Ausfälle in der Ernte und Versor­gungs­schwie­rig­keiten wirken als Kata­ly­sator für Kriege und Konflikte. Ein ganz promi­nentes Beispiel ist hier Syrien. Dort entfal­tete sich die größte Dürre seit vielen Jahren, die Konflikte zwischen den Akteuren weiter provo­ziert hat. Diese Phäno­mene werden in Zukunft immer häufiger auftreten und uns auch hier in Europa und Deutsch­land errei­chen.

Wie müssen wir die Land­wirt­schaft gestalten, um solche Szena­rien zu verhin­dern? 

Wir müssen wegkommen von konven­tio­neller, hoch­in­dus­tria­li­sierter Land­wirt­schaft, die unsere Böden ausnutzt und nicht aufbaut, die klima­schäd­lich ist, unsere Umwelt und die Biodi­ver­sität zerstört. Dadurch entsteht vor allem Unsi­cher­heit – und was wir jetzt brau­chen, ist Sicher­heit. 

Wir müssen viel dezen­traler werden und das Macht­ge­fälle im globalen Norden hinter­fragen. Wir müssen dezen­trale und lokale Systeme instal­lieren und aufhören, Neoko­lo­nia­lismus zu betreiben. Wir müssen regional anbauen und diese Güter dann umver­teilen. Wir brau­chen eine rege­ne­ra­tive, viel­fäl­tige, klein­tei­li­gere Land­wirt­schaft mit Boden­aufbau, weil das das Einzige ist, was zukunfts­fähig ist.

Wieso gehen wir diesen Weg nicht schon? 

Es ist ganz inter­es­sant, da wir ja aus evolu­tio­närer Perspek­tive als die intel­li­gen­testen Wesen dieser Erde gelten. Wir sind auch sehr intel­li­gent, aber wir sind nicht so klug. Klug­heit ist etwas anderes als Intel­li­genz in dem Sinne, dass man auf Erfah­rungen basie­rend, lebensnah und zukunfts­ori­en­tiert handelt. Es gibt große, macht­volle Akteure, denen es nicht darum geht, lebens­ori­en­tiert, soli­da­risch und zukunfts­fähig zu handeln, sondern die ihren Profit­stei­gern wollen. Dieser Profit ist aber sehr kurz gedacht und endlich. 

Die Proble­matik zeigt sich auch im kultu­rellen Diskurs. In Deutsch­land gibt es nun mal einen hohen Fleisch­konsum und es gibt unglaub­lich viel Massen­tier­hal­tung, die verwerf­lich ist – nicht nur ethisch, sondern auch klima­to­lo­gisch und ökolo­gisch. Wir machen aber trotzdem weiter. Damit sich das ändert, müssen wir am gesell­schaft­li­chen Diskurs arbeiten.

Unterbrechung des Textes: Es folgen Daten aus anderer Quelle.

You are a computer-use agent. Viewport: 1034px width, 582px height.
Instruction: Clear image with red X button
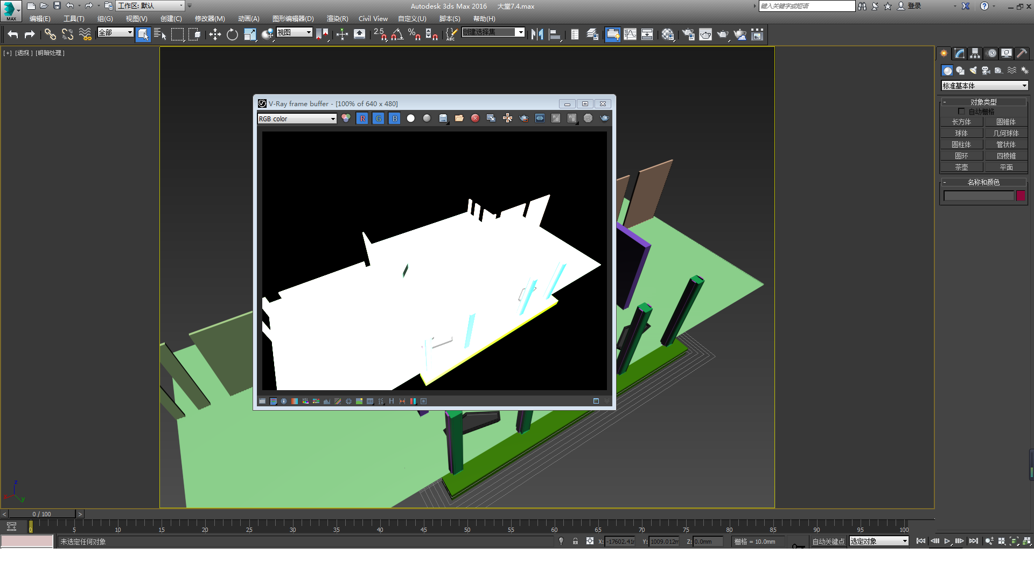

Welche Ände­rungen muss es auf inter­na­tio­naler Ebene geben?

Auf EU-Ebene muss die gemein­same Agrar­po­litik drin­gend refor­miert werden. Es gibt so viele Verbände, die seit Jahr­zehnten dafür kämpfen, dass auch nach­hal­tige land­wirt­schaft­liche Ansätze durch euro­päi­sche Mittel finan­ziert werden können. Global sehen wir die großen Global Player wie die Chemie- und Nahrungs­mit­tel­in­dus­trien, die die Mensch­heit und die Natur durch ihr Handeln zerstören und zum eigenen kurz­fris­tigen Profit wirt­schaften. Diese müssten gericht­lich zur Rechen­schaft gezogen werden. Es gibt auch bei Geset­zes­ver­stößen kaum Konse­quenzen.

Was können wir als Zivil­ge­sell­schaft und beson­ders wir als junge Menschen für eine Verän­de­rung in der Land­wirt­schaft tun? 

Ich möchte die Proble­matik ungern indi­vi­dua­li­sieren, denn das ist auch, was die großen Konzerne machen, um sich selbst aus der Verant­wor­tung zu ziehen. Den größten Einfluss haben die Indus­trie und die Politik. Die müssten sich ändern. Aller­dings basiert dieses System auch auf uns. Ich bin hier, weil ich Menschen ermu­tigen will, sich einzu­mi­schen und zu hinter­fragen. Sie sollten auch in kriti­schen und unbe­quemen Momenten Haltung zeigen. Unsere Macht ist gering, aber nicht null.